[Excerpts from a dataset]

╭──

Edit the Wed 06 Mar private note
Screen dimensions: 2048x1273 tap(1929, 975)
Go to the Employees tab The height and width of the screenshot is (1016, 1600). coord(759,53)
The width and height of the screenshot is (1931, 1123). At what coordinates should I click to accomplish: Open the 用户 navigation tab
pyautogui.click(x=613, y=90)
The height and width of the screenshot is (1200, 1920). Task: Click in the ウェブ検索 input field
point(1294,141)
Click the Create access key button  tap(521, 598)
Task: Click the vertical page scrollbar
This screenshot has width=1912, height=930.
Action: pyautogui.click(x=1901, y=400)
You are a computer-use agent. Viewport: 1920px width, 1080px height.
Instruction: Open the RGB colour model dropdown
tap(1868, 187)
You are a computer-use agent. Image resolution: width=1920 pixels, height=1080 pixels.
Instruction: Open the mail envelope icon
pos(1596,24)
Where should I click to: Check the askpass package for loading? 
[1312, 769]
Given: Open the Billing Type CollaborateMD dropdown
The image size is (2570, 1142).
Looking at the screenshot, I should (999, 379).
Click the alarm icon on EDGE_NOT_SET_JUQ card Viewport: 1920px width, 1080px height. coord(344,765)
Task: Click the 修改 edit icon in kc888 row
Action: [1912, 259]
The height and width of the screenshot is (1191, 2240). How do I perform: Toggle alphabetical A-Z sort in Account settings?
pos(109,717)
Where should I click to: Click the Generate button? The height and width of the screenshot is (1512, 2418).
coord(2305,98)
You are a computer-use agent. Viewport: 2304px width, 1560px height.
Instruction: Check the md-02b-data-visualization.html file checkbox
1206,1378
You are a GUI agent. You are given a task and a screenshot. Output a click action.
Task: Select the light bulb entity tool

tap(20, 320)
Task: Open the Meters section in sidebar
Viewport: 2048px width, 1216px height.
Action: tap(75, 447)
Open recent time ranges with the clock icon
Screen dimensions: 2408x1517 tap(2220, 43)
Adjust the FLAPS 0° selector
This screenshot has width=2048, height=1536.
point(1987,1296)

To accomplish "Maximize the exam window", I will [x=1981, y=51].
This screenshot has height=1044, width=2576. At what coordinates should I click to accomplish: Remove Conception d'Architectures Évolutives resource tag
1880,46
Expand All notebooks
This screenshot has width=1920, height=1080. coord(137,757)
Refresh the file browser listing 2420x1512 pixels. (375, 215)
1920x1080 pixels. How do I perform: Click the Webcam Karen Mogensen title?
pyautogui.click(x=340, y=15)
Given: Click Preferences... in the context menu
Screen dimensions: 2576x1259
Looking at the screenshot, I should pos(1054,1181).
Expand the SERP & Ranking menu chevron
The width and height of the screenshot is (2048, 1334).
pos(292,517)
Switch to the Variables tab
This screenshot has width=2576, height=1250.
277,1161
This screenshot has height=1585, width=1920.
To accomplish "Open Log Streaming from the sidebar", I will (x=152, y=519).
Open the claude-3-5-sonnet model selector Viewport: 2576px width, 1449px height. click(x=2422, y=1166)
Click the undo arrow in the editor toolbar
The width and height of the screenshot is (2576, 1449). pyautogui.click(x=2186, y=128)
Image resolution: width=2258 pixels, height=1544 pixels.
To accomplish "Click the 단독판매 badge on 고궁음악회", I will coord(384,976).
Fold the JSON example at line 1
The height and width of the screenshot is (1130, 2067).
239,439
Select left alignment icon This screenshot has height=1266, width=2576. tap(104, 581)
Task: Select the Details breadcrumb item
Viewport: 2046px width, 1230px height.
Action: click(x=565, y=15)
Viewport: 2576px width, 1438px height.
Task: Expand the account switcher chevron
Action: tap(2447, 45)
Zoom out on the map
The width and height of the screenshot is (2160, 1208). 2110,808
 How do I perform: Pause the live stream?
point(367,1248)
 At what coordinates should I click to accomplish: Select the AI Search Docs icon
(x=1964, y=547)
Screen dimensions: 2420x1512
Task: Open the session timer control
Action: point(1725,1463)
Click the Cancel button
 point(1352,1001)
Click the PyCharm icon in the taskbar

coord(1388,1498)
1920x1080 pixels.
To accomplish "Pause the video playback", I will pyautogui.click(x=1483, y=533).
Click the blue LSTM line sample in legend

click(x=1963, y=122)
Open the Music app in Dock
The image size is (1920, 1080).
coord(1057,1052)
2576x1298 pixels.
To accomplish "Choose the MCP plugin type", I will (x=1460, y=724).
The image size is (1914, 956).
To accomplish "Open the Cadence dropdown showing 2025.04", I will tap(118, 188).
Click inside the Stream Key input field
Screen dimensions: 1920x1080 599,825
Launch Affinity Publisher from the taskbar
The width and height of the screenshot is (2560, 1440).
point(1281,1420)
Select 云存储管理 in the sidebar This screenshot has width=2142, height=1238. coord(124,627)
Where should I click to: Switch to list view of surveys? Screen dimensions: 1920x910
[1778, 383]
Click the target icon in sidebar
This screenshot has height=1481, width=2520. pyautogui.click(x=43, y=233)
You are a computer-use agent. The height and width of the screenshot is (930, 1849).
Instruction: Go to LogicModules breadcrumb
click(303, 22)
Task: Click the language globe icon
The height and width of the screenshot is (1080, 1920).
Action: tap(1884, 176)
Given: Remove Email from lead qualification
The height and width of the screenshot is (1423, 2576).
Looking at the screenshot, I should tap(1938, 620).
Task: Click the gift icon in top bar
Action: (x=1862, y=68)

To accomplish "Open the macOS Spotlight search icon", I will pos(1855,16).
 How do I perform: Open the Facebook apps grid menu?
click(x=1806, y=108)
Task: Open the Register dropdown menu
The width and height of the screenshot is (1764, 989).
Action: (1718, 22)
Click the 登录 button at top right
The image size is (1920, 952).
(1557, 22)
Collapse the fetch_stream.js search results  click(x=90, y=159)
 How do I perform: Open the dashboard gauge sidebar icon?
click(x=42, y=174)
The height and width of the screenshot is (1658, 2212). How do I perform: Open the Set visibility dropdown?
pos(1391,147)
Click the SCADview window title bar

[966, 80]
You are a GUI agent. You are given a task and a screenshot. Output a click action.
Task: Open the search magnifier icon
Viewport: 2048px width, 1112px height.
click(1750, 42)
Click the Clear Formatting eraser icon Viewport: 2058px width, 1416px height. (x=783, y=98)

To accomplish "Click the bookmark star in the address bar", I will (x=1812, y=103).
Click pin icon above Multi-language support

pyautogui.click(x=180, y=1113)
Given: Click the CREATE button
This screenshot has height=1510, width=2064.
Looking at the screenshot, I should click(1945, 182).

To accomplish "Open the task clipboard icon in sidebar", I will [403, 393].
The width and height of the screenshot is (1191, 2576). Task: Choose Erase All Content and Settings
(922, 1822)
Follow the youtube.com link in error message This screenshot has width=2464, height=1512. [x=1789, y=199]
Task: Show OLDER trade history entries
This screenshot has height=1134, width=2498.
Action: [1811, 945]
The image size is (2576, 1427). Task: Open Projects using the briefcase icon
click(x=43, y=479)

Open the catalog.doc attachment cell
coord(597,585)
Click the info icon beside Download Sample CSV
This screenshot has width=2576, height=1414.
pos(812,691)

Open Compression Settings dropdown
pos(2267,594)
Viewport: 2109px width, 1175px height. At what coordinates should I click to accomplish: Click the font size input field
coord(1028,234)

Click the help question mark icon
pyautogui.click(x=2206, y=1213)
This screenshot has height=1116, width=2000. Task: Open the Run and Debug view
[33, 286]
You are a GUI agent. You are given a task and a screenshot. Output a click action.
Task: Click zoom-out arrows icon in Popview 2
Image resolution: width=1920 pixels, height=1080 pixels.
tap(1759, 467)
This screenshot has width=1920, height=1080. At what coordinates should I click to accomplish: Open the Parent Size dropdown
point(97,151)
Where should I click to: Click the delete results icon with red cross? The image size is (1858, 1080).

╰──

§ WHAT TO DO
Lines from the beginning of the data above through the line containing "Go to the Employees" are to be returned exactly, and no others.

§ TASK RESPONSE
Edit the Wed 06 Mar private note
Screen dimensions: 2048x1273 tap(1929, 975)
Go to the Employees tab The height and width of the screenshot is (1016, 1600). coord(759,53)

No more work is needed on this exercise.